A news release from Douglas County said people should consider limiting “strenuous outdoor activity” to not risk having any health problems.
— Tahoe Daily Tribune
New fire team to take over Sunday
Sun Valley, Idaho — As containment of the Beaver Creek Fire approaches Sun Valley, a new management team will take over this week to supervise mop-up and rehabilitation work.
The Type 2 team of about 35 people will be less than half the size of the current Type 1 team.

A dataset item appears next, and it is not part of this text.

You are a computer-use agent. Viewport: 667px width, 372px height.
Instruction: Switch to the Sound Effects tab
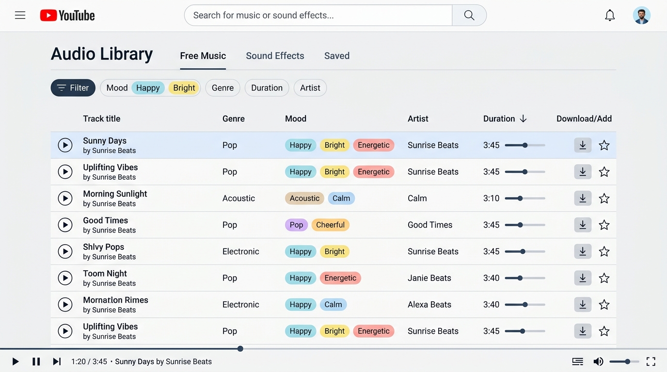click(275, 56)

Incident Planning Section Chief Brian Eldridge said a few members of the current team will remain.
“They’ll provide a good bridge to make sure the incoming team has the information they need,” Eldridge said.
He said Thursday that the number of people working on the fire has been reduced from about 1,700 to about 1,400 as firefighters’ 14-day maximum work periods were reached.
“We’ll still be here, we just won’t be out patrolling,” he said.
Operation Sections Chief Jeff Surber said the effort to create a line around the fire on its northeast side near Baker Creek Road was “looking real good,” and the situation in Timber Gulch, south of Ketchum, was “getting more secure by the day.” No fire activity was visible there.
Ketchum District Ranger Kurt Nelson said he hoped that all trails outside of the burned area could be opened by the middle of the week in time for the Labor Day weekend.
— Idaho Mountain
Express and Guide
Mountaineers die near Chamonix, France
Chamonix, France — Two mountaineers have died in a mountaineering accident on the Aiguille d’Argentiere in the Mont Blanc Massif.
The pair of climbers set off from the Trient hut to ascend the Aiguille d’Argentiere on Wednesday morning.
The two climbers were near the Saleina glacier and were roped together when they fell some 400 meters, or roughly 1,300 feet, to their death.
The identification of victims is currently being established. A full investigation into the causes of the accident is under-way.